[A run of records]

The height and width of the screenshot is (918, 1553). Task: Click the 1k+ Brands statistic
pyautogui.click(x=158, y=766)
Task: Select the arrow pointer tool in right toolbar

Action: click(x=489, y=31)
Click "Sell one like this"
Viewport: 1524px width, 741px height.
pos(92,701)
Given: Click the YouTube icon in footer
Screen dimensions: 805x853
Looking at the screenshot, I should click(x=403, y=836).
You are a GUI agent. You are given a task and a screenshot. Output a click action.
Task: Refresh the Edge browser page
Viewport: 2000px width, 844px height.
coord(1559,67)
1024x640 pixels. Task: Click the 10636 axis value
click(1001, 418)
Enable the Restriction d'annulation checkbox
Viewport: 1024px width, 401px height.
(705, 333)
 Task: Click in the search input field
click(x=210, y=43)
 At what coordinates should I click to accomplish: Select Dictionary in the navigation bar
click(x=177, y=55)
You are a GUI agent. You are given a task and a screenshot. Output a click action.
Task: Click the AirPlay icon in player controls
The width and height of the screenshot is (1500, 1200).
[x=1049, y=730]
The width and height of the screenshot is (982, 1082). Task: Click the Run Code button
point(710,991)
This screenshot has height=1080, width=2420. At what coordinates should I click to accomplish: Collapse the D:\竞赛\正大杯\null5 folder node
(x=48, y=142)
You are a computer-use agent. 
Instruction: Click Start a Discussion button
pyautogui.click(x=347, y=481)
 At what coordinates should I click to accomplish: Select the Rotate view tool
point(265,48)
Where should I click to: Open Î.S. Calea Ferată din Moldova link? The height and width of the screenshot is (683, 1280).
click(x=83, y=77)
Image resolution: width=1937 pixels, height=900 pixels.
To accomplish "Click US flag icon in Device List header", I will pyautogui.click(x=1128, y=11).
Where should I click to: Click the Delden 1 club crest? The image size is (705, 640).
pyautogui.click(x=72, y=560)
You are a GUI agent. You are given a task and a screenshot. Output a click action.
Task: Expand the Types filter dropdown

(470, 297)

▶ [GIVEN TASK]: Turn the material above into a numbered list with each line as its own item, and drop the blank lines.

▶ [RESPONSE TO THIS TASK]:
1. The height and width of the screenshot is (918, 1553). Task: Click the 1k+ Brands statistic
2. pyautogui.click(x=158, y=766)
3. Task: Select the arrow pointer tool in right toolbar
4. Action: click(x=489, y=31)
5. Click "Sell one like this"
6. Viewport: 1524px width, 741px height.
7. pos(92,701)
8. Given: Click the YouTube icon in footer
9. Screen dimensions: 805x853
10. Looking at the screenshot, I should click(x=403, y=836).
11. You are a GUI agent. You are given a task and a screenshot. Output a click action.
12. Task: Refresh the Edge browser page
13. Viewport: 2000px width, 844px height.
14. coord(1559,67)
15. 1024x640 pixels. Task: Click the 10636 axis value
16. click(1001, 418)
17. Enable the Restriction d'annulation checkbox
18. Viewport: 1024px width, 401px height.
19. (705, 333)
20.  Task: Click in the search input field
21. click(x=210, y=43)
22.  At what coordinates should I click to accomplish: Select Dictionary in the navigation bar
23. click(x=177, y=55)
24. You are a GUI agent. You are given a task and a screenshot. Output a click action.
25. Task: Click the AirPlay icon in player controls
26. The width and height of the screenshot is (1500, 1200).
27. [x=1049, y=730]
28. The width and height of the screenshot is (982, 1082). Task: Click the Run Code button
29. point(710,991)
30. This screenshot has height=1080, width=2420. At what coordinates should I click to accomplish: Collapse the D:\竞赛\正大杯\null5 folder node
31. (x=48, y=142)
32. You are a computer-use agent. 
33. Instruction: Click Start a Discussion button
34. pyautogui.click(x=347, y=481)
35.  At what coordinates should I click to accomplish: Select the Rotate view tool
36. point(265,48)
37. Where should I click to: Open Î.S. Calea Ferată din Moldova link? The height and width of the screenshot is (683, 1280).
38. click(x=83, y=77)
39. Image resolution: width=1937 pixels, height=900 pixels.
40. To accomplish "Click US flag icon in Device List header", I will pyautogui.click(x=1128, y=11).
41. Where should I click to: Click the Delden 1 club crest? The image size is (705, 640).
42. pyautogui.click(x=72, y=560)
43. You are a GUI agent. You are given a task and a screenshot. Output a click action.
44. Task: Expand the Types filter dropdown
45. (470, 297)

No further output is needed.